In the modern era, it has become popular to dismiss the scientific study of the paranormal. This was not always so. At the end of the 19th century, interest in the possibility of extra-dimensional reality led a number of prominent British scientists to take the stand in defense of a spiritualist.
However, on the whole the results of those studies have been buried in the dusty archives of history. It is perhaps time to revive them, or at least to make the general public aware that the work was pursued seriously.

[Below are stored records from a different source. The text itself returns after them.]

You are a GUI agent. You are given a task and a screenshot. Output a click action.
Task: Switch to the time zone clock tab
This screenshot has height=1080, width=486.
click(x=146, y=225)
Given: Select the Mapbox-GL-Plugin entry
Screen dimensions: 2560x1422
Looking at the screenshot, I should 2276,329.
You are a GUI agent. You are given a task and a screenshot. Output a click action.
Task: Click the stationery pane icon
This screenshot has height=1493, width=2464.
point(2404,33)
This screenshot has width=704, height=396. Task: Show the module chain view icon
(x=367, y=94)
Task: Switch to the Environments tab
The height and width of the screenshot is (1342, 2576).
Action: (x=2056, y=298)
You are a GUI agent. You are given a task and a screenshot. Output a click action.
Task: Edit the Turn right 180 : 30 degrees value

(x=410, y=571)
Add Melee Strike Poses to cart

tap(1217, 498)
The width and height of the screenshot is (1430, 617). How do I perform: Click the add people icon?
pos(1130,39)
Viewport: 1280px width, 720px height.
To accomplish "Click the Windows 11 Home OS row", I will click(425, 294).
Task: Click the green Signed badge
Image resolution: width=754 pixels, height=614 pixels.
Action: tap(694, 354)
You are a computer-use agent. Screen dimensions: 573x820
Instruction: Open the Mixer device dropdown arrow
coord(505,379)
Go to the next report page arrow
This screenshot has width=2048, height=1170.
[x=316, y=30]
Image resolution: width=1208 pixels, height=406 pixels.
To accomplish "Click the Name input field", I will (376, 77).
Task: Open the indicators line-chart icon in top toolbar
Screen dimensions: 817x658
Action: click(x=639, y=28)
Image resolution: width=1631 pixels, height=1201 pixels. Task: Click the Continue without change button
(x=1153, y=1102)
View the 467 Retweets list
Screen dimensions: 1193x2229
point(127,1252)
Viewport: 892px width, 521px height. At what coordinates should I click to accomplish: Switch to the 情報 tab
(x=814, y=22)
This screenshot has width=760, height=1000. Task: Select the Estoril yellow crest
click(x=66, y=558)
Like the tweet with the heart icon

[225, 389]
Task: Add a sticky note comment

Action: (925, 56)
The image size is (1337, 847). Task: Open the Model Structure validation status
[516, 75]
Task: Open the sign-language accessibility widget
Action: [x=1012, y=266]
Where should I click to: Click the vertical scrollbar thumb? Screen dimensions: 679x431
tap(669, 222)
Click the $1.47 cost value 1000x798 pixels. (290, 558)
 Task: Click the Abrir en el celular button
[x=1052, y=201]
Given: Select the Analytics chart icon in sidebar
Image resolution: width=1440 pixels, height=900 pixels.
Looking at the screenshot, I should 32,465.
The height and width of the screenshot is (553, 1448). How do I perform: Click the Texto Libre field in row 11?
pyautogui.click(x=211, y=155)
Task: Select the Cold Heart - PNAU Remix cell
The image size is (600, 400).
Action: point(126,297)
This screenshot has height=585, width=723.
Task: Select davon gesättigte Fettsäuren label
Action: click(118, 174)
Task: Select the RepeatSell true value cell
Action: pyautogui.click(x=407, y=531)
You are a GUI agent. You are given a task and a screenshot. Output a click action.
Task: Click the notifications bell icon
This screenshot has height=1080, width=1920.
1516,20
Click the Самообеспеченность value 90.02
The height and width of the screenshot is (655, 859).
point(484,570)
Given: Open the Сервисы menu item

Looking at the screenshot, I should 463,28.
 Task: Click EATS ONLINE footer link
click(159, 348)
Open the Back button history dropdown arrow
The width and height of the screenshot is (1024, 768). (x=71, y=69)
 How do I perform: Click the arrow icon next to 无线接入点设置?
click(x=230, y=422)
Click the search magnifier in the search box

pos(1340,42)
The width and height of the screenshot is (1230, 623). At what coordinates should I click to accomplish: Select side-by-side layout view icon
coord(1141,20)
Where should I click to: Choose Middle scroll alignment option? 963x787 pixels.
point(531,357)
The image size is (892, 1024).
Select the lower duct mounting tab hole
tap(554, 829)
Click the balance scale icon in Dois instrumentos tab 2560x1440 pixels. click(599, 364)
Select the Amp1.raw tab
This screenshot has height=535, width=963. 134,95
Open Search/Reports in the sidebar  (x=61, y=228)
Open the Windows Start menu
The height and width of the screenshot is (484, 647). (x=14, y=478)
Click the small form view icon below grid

Some of the researchers went by the title of mesmerist or mentalist. Others were among the great pioneers of psychology. Jung was one of the first to take an explicit interest in the paranormal. Later, Kubler-Ross, whose work on death and dying brought her in close contact with the energy focused by major life transitions, was nearly drummed out of the field when she began to investigate near-death experiences.
Up until recently, most scientists rationalized those experiences as hysteria or trauma-induced psychopathy. The complexity of the brain makes it hard to argue definitively against such interpretations.
There are, of course, those in history who have dealt fairly directly with personal energy. These are statesmen, entertainers, star athletes and corporate executives. A reflection about John Kerry, in the aftermath of his election loss, sticks in my mind. The commentator said that in the hustle and struggle of a presidential campaign, the candidate, win or lose, is forever altered. I paraphrase: "The people that you meet - they never leave you."